**What needs to be done:**
Filter the entries beneath this task, copying only the lines that hold the word "computer".

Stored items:
= Beginning of Section =

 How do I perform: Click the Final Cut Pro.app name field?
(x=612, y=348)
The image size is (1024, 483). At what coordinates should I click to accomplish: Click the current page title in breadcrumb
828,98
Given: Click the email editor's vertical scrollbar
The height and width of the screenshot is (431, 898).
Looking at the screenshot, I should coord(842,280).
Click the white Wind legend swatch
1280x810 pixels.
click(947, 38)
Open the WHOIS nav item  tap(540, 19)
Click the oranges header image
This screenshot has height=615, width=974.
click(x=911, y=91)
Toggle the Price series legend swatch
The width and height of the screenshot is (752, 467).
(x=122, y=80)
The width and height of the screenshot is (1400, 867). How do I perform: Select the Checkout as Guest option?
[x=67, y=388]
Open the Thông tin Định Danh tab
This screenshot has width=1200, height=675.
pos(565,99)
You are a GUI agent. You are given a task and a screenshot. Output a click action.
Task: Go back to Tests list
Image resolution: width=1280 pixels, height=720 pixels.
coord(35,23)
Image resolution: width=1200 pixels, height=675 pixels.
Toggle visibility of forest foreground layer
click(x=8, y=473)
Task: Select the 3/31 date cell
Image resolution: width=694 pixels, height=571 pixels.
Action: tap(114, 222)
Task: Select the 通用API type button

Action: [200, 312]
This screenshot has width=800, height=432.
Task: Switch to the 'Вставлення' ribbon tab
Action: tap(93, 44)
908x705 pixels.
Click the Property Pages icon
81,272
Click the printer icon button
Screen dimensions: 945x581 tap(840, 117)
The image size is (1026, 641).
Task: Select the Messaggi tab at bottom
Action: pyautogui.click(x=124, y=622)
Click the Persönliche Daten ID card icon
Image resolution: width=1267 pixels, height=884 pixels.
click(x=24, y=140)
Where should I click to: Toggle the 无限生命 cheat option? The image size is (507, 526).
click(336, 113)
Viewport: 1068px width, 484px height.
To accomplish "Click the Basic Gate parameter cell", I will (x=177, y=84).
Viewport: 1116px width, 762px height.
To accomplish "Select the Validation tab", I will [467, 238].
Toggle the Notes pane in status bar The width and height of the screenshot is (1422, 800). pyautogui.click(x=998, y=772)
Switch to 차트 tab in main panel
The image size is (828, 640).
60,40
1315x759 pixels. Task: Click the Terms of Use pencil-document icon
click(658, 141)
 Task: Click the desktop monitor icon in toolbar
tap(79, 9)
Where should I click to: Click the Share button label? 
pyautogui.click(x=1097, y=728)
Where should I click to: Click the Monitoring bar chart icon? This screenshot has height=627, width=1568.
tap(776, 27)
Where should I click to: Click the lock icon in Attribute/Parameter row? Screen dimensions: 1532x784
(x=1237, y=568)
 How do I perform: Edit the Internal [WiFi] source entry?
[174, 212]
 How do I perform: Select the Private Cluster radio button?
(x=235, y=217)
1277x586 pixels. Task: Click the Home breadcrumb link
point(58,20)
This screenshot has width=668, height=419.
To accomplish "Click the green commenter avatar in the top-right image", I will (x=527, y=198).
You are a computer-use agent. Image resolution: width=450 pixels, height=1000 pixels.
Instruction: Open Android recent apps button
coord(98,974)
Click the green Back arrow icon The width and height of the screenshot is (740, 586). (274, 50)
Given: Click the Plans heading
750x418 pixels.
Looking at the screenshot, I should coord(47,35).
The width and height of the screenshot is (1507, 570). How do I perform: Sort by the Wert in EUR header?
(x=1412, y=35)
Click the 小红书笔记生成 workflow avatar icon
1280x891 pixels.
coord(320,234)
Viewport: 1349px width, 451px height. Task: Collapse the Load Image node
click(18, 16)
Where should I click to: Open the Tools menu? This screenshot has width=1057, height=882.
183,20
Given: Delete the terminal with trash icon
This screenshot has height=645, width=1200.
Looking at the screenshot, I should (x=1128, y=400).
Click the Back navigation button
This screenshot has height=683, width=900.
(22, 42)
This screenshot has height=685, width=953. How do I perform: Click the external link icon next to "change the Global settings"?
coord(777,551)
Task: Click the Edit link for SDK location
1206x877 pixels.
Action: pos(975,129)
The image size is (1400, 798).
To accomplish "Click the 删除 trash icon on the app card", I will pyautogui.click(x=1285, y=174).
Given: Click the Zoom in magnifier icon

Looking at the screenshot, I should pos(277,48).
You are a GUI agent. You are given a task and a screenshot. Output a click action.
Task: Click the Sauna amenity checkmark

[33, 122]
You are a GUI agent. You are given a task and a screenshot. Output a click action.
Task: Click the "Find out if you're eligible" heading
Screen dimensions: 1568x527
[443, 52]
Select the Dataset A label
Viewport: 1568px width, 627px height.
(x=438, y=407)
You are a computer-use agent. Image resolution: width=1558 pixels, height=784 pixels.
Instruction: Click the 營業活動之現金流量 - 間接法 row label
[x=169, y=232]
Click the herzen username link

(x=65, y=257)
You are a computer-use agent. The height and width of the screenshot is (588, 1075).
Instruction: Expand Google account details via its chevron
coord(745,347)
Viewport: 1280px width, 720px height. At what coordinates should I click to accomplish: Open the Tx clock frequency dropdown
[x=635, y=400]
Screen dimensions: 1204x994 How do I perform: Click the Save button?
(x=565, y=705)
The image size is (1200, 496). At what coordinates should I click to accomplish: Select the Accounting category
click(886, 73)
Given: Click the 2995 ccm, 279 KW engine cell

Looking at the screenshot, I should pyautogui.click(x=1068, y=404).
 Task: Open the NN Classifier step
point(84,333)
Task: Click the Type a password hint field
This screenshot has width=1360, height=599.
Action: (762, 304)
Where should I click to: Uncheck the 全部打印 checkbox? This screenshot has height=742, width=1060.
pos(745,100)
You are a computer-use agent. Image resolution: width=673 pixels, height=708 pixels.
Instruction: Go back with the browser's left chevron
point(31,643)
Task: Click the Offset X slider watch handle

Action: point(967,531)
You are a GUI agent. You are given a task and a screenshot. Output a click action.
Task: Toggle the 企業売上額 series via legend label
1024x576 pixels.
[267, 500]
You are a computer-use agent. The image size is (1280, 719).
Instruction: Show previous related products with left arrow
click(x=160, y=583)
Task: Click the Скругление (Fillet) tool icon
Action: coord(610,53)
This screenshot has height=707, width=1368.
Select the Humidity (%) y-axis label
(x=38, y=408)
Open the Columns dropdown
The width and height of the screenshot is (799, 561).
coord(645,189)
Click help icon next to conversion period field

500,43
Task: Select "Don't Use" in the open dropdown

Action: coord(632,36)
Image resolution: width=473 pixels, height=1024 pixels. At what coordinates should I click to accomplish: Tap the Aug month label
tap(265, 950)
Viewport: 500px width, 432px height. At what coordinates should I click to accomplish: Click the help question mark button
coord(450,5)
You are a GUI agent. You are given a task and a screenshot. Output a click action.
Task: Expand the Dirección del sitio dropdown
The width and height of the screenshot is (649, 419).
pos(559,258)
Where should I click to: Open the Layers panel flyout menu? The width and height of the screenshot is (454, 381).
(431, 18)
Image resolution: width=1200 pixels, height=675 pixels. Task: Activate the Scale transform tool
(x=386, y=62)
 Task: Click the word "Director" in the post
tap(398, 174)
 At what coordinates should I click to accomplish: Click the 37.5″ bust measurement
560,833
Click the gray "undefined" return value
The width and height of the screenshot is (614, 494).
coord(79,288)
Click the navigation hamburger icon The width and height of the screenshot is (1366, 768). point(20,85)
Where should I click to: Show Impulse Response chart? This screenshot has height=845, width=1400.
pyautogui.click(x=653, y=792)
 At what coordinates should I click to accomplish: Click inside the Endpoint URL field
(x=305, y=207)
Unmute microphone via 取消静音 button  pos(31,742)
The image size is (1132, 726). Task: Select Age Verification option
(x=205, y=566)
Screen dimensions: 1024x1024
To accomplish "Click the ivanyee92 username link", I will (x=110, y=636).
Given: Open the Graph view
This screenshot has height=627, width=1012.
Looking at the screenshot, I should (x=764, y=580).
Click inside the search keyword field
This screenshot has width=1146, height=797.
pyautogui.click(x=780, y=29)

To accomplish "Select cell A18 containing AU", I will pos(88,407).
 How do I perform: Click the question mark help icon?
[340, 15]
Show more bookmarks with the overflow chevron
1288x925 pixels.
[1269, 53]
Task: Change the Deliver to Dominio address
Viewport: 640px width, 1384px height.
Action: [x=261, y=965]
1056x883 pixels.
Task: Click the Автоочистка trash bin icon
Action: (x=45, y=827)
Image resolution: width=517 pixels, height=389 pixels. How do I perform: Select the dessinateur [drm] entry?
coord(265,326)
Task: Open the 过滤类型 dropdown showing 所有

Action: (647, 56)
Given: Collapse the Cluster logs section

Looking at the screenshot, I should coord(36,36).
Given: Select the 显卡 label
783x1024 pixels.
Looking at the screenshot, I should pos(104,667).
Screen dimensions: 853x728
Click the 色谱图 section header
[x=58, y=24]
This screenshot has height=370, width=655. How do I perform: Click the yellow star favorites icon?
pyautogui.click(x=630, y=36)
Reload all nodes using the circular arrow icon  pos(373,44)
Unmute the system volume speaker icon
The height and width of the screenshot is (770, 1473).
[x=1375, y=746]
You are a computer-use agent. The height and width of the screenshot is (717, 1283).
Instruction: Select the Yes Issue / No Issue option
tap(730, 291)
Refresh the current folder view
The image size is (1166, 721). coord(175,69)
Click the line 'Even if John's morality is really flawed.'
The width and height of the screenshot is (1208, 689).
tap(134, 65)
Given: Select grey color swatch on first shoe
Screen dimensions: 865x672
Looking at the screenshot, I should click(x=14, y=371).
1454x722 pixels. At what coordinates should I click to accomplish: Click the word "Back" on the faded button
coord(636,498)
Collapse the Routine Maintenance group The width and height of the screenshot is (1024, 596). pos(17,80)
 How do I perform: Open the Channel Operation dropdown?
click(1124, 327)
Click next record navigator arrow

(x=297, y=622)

= End of Section =

**Response below:**
You are a computer-use agent. Image resolution: width=450 pixels, height=1000 pixels.
You are a computer-use agent. Image resolution: width=1558 pixels, height=784 pixels.
You are a computer-use agent. The height and width of the screenshot is (588, 1075).
You are a computer-use agent. Image resolution: width=673 pixels, height=708 pixels.
You are a computer-use agent. The image size is (1280, 719).
You are a computer-use agent. The height and width of the screenshot is (717, 1283).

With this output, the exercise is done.